■ Work required
Every line of the records that holds the word "beside" should be copied out.

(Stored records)
"""
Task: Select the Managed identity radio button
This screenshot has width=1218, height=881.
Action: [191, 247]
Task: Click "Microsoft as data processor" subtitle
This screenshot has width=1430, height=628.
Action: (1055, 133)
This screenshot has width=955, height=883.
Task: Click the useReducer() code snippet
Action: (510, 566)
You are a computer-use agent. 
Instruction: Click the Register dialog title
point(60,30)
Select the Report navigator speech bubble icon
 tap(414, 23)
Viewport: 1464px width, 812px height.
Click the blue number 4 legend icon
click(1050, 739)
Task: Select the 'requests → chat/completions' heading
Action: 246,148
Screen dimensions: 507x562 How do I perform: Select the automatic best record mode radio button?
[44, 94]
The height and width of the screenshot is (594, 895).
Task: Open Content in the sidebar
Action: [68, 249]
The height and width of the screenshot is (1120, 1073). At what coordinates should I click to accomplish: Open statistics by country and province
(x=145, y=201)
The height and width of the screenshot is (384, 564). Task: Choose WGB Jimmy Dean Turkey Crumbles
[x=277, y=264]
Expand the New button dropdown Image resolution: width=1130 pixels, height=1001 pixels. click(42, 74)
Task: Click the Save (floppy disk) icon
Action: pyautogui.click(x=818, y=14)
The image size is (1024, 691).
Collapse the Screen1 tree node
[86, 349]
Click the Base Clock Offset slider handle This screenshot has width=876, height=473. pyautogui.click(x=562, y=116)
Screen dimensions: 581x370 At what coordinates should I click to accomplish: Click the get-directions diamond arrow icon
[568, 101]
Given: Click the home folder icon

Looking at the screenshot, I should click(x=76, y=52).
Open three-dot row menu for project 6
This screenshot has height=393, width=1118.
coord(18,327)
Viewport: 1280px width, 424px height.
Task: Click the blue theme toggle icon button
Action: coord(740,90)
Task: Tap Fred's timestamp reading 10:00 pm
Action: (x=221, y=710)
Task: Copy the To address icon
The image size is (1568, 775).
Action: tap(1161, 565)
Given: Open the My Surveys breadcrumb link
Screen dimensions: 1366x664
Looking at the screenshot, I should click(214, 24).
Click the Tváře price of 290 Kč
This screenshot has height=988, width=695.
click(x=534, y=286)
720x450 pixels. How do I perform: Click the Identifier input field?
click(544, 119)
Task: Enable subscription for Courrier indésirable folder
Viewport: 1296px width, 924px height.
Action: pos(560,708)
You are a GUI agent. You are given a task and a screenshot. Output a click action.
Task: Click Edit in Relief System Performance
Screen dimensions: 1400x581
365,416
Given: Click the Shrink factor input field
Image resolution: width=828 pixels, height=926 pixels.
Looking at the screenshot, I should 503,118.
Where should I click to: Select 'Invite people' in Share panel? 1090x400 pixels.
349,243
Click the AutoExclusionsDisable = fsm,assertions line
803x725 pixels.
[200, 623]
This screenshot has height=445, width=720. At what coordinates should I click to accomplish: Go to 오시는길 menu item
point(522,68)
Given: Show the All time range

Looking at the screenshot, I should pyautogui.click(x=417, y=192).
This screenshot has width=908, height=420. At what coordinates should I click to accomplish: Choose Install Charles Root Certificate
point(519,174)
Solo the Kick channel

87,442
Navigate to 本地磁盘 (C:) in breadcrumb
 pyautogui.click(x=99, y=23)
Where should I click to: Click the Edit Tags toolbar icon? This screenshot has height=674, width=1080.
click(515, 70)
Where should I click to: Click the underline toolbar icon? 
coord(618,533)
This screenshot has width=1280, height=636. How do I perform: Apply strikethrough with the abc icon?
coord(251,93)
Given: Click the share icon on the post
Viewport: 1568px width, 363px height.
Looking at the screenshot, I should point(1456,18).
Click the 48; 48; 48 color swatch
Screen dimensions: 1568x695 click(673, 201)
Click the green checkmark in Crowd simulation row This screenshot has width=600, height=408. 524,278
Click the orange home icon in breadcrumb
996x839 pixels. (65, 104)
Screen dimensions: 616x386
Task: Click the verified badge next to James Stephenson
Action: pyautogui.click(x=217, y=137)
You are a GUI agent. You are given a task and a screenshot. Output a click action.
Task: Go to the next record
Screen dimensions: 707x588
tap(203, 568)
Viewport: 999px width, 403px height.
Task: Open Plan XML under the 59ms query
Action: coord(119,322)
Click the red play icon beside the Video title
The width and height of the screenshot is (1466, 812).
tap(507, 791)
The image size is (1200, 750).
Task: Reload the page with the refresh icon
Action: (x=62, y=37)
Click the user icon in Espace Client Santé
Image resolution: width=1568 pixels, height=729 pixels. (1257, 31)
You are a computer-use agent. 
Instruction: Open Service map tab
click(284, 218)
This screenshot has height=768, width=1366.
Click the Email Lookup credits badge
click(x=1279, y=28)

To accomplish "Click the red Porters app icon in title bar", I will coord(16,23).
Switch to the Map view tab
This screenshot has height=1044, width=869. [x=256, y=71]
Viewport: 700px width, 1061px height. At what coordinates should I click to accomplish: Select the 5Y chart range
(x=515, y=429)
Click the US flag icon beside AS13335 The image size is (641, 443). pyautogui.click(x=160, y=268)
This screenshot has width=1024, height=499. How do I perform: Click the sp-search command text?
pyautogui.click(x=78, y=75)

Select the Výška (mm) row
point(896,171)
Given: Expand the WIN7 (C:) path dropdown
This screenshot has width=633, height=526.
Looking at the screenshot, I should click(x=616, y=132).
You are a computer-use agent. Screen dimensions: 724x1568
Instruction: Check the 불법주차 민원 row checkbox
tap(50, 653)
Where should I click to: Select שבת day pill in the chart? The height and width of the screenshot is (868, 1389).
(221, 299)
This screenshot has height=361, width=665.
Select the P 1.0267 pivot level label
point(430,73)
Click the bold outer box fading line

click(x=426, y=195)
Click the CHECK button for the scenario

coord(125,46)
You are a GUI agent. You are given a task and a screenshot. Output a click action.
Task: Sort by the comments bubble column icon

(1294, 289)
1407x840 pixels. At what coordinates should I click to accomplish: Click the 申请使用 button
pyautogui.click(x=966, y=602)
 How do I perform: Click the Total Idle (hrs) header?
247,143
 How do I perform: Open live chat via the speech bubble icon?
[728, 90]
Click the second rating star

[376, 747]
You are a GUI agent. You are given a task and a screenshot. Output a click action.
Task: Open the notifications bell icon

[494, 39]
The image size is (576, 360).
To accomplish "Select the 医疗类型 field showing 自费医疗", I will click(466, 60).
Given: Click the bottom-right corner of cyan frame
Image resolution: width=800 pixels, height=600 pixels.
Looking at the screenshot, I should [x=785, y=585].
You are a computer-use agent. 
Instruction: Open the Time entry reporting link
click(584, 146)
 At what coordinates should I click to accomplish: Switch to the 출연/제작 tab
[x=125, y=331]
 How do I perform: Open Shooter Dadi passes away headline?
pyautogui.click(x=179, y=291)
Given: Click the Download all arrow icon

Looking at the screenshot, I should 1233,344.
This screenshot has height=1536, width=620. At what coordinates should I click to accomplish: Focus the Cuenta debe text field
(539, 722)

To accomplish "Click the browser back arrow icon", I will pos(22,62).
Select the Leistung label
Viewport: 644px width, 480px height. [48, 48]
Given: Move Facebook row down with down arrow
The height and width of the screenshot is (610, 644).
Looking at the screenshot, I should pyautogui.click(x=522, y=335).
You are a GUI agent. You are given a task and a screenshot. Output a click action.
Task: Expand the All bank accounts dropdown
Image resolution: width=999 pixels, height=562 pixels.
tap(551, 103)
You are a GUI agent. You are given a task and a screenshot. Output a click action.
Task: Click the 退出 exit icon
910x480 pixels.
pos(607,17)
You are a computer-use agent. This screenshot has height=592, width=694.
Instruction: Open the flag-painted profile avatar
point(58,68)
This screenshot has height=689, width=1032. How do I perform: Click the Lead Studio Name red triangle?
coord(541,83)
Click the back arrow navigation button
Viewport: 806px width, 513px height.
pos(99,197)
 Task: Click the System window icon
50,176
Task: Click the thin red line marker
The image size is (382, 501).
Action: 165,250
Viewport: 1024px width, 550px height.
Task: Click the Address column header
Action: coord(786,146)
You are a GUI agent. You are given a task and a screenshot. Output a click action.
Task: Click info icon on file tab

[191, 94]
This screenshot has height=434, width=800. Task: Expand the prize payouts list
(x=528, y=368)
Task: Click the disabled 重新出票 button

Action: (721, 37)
"""
■ Answer to this problem
Click the red play icon beside the Video title
Click the US flag icon beside AS13335 The image size is (641, 443). pyautogui.click(x=160, y=268)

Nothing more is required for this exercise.